我在尝试使用“用户分配的托管身份”时遇到了这个问题。App Services似乎会自动将“系统管理身份”用于密钥库引用，即使没有配置。
但是，您可以通过设置“keyVaultReferenceIdentity”来告诉Azure使用特定的托管身份，如此处所述：

• https://learn.microsoft.com/en-us/azure/app-service/app-service-key-vault-references?tabs=azure-cli#access-vaults-with-a-user-assigned-identity

userAssignedIdentityResourceId=$(az identity show -g MyResourceGroupName -n MyUserAssignedIdentityName --query id -o tsv)
appResourceId=$(az webapp show -g MyResourceGroupName -n MyAppName --query id -o tsv)
az rest --method PATCH --uri "${appResourceId}?api-version=2021-01-01" --body "{'properties':{'keyVaultReferenceIdentity':'${userAssignedIdentityResourceId}'}}"

一旦我更新了这个，蓝色图标变成了那个神奇的绿色复选框！
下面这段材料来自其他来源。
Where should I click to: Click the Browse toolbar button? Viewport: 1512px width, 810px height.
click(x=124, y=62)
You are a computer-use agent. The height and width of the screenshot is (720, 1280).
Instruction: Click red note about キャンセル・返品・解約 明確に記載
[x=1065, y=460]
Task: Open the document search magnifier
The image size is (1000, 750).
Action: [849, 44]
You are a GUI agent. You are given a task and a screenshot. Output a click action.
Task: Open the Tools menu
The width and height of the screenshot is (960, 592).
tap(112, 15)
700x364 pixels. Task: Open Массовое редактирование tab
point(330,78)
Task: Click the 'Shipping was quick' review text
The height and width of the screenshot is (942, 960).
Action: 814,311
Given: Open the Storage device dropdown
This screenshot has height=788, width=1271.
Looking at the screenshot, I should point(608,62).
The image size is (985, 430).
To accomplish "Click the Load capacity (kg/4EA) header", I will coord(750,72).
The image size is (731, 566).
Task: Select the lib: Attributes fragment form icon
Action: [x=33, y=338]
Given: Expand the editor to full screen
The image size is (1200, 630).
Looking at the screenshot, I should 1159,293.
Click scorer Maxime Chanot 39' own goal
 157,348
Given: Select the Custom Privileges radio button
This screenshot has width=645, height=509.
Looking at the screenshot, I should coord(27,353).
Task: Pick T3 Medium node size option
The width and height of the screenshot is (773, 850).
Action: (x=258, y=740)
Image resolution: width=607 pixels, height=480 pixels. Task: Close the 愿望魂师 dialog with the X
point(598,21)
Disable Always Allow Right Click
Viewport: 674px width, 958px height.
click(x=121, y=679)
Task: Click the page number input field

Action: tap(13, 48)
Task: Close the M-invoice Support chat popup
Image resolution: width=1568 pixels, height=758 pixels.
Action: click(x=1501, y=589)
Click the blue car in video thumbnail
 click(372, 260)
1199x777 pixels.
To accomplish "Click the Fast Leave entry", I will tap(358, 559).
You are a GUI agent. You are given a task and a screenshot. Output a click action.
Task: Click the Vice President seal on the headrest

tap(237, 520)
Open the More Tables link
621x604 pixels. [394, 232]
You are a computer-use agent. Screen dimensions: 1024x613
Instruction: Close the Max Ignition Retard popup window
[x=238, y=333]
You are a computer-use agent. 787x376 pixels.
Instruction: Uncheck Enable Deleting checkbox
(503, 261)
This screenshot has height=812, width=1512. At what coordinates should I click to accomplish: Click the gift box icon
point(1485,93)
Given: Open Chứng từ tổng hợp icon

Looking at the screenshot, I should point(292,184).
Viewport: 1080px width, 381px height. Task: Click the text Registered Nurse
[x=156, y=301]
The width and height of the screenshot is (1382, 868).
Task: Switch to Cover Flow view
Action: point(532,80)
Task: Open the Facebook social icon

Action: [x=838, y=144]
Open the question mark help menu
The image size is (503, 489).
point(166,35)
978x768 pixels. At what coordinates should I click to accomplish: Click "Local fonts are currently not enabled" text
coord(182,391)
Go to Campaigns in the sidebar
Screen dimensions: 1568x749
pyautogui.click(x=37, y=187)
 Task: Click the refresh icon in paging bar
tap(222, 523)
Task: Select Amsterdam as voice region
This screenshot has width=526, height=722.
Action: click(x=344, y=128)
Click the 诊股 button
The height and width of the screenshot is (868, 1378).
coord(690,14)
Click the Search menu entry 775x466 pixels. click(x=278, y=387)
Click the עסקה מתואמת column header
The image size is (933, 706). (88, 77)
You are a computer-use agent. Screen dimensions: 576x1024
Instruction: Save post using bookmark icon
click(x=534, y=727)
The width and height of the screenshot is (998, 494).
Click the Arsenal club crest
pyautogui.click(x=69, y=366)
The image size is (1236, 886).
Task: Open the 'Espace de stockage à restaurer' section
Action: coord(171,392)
;-）

绿色表示它能够执行身份验证/检索密钥。
红色表示有问题。（例如，它可以是网络安全规则）
没有标记，可能没有使用密钥库引用

蓝色圆圈表示“此时门户无法确认您的密钥库引用的状态。请通过检查环境变量是否已解析，直接从应用程序确认状态”。
单击显示蓝色圆圈的环境变量的名称。从那里单击“单击此处访问应用程序”。在打开的页面中，您可以通过单击“应用程序设置”来验证您的密钥库访问是否有效。